As a post-Institutional Christian, I continue to draw inspiration and comfort from the symbolism of Christianity in the form of the Cross and sacred art, as many Christians do. While Protestantism is often somewhat “linear” in its philosophical approach to the employment of imagery in worship and prayer, it is undeniable that those of this denominational sector also draw on a variety of such imagery for the purpose of teaching and encouraging reflection on the narratives of Salvation History as set out in the Bible. For these reasons, I am responding to Sandy Van Eysinga’s letter regarding the First Nations art at CGH.
The Cross, for one example, is a representation of a spiritual reality which transcends the wood from which it was made, much in the manner of the wine and bread of the Lord’s Supper or Communion/Eucharist, which are but “accidents” (substantial stand ins) covering the spiritual realities of Christ’s body and blood. Roman Catholicism does Protestantism one better and offers a plethora of visual aids, which at one time were not superfluous, but necessary, prior to the advent of more widespread literacy. These visual aids have long assisted the people of the Church to enter into the sacred mysteries of Faith, during times in which literacy was available only to the clergy and the very wealthy. Today, the contemplation of icons, crosses, statuary, paintings, etc. work hand in hand with the liturgy, music and preaching encountered in worship in order to enrich the worshipper’s experience of the Divine.
How then, does a Christian find imagery representing First Nations spirituality so threatening? I submit that Ms. Eysinga speaks from the standpoint of post-colonialism: no longer is the Christian Faith a particularity which overshadows all others, especially in the presence of spiritual practices and images which long predate that Faith’s arrival on this continent.
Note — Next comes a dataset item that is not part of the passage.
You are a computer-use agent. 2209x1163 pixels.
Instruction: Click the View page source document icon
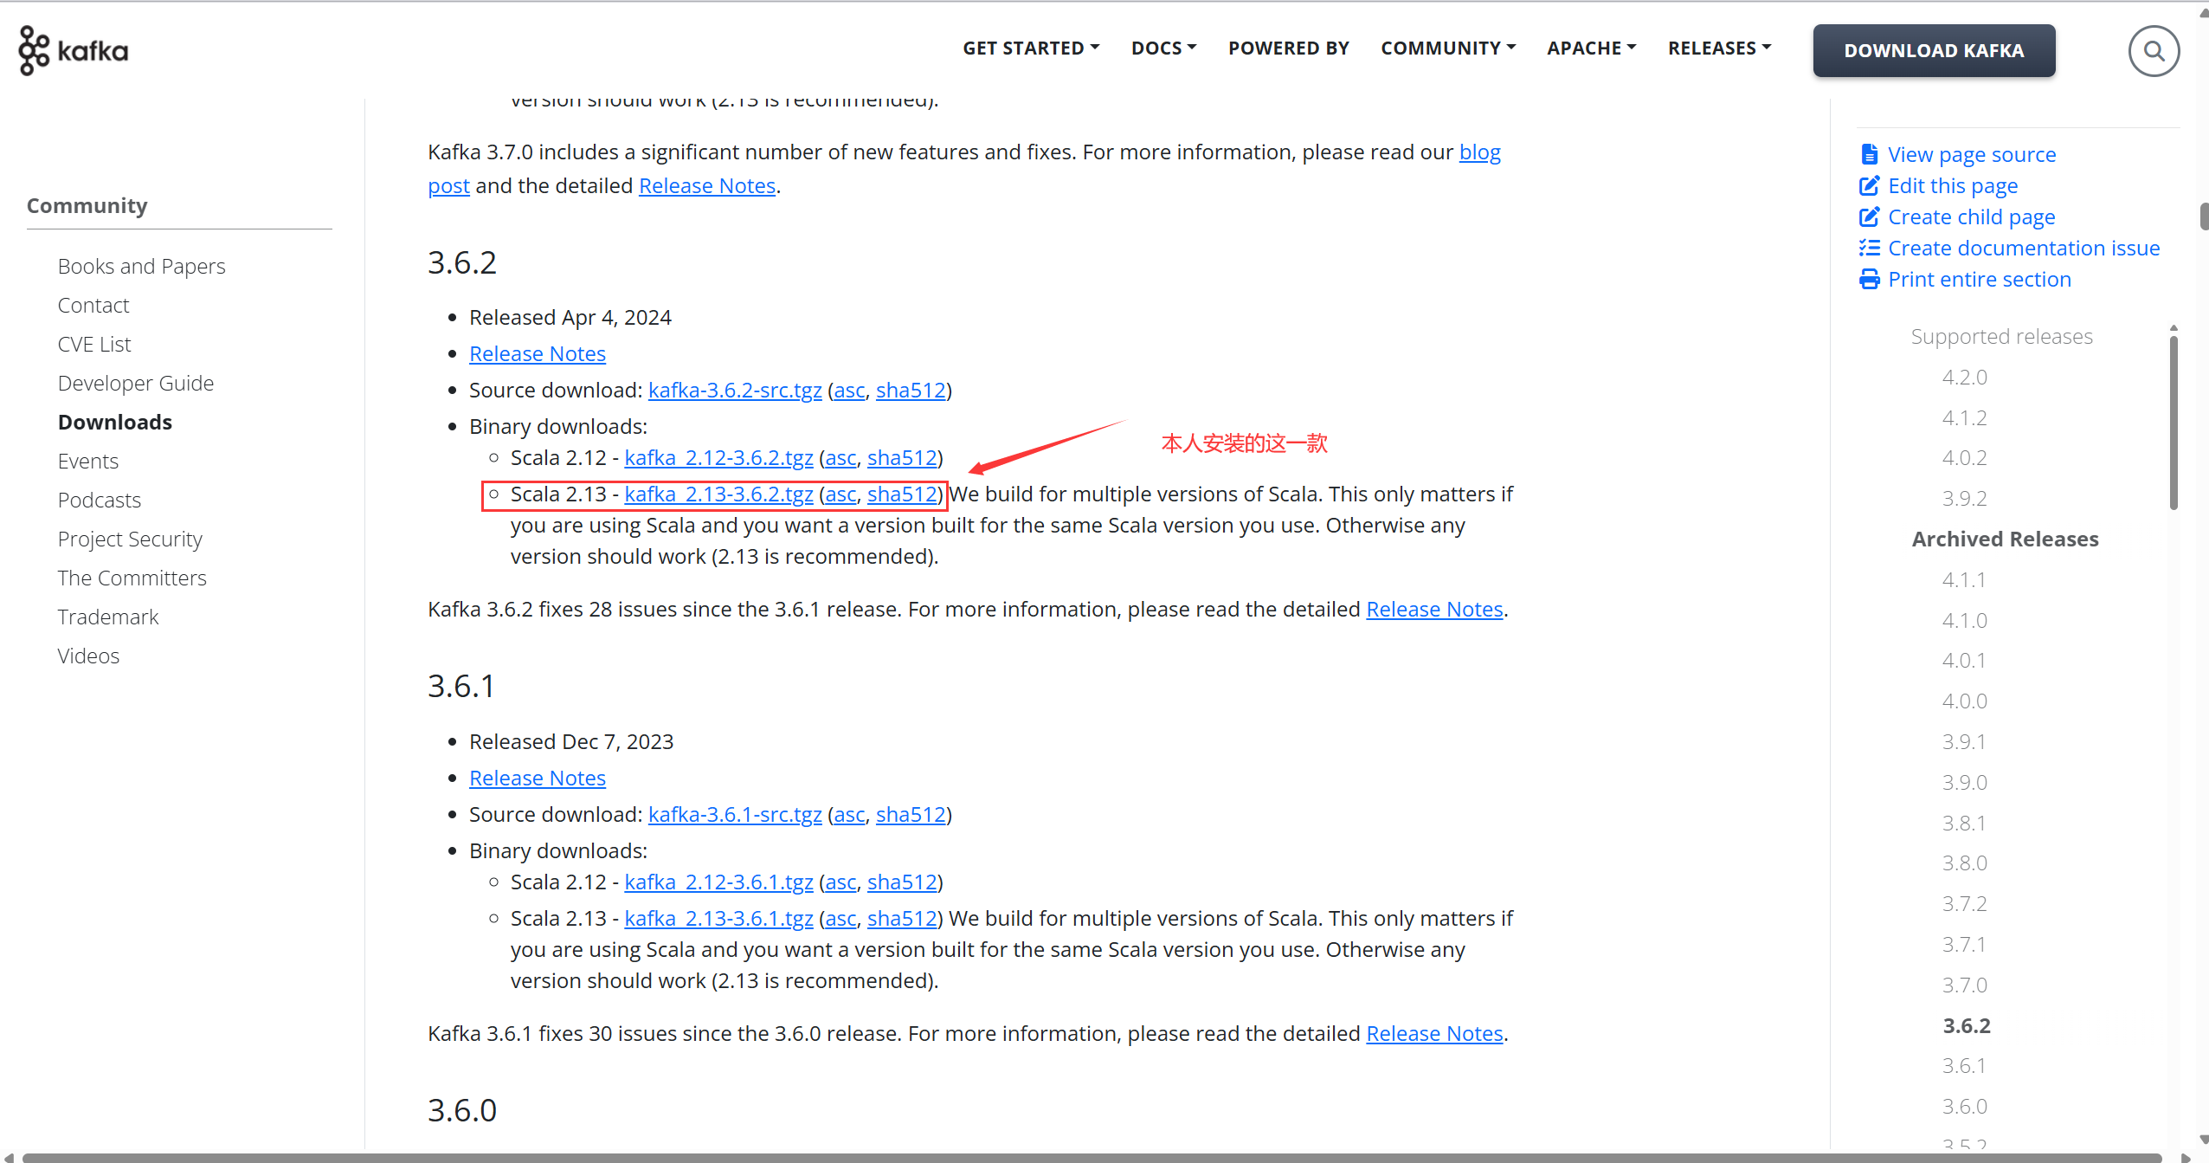[x=1869, y=154]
She states that there may well have been some sort of uproar, had the renovation at CGH included Christian imagery and this is a very good point. The fact is that Canada is home to a wide array of Faith groups, in this day and age. The potential for “offense” at the exclusion of these Faiths in favour of the colonialist default is certainly present. For that reason, it was most prudent of CGH to draw on the indigenous spirituality of this continent and, indeed, this town, which bears a First Nations name as our country, Canada, does.
As far as the possibility of people not pursuing care due to their objections to the “idolatry” of the art in question, I must respectfully caution Ms. Eysinga. To underwrite the sort of fanaticism which eschews self-care in favour of some arcane aversion to imagery does nothing to temper the passions of those who would have us believe there is only one way to know God. Further, I believe Ms. Eysinga needs to take a second look at this art, which represents ideals common to all faiths: healing, wellbeing, hope, caring and strength. There is little here to object to on any basis except that of Dominionism, as these principles are universal to all human systems of spirituality.
We share this town, this country and this continent with people of many Faiths (and those with no Faith, at all, as Ms. Eysinga points out). In calling on First Nations artists to speak to the spirituality of the body in need of a physician, CGH has acted most prudently. Artistic renderings in an Institutional setting should speak to people on a universal and not a particular level and it is clear enough to me that these works of art do precisely that.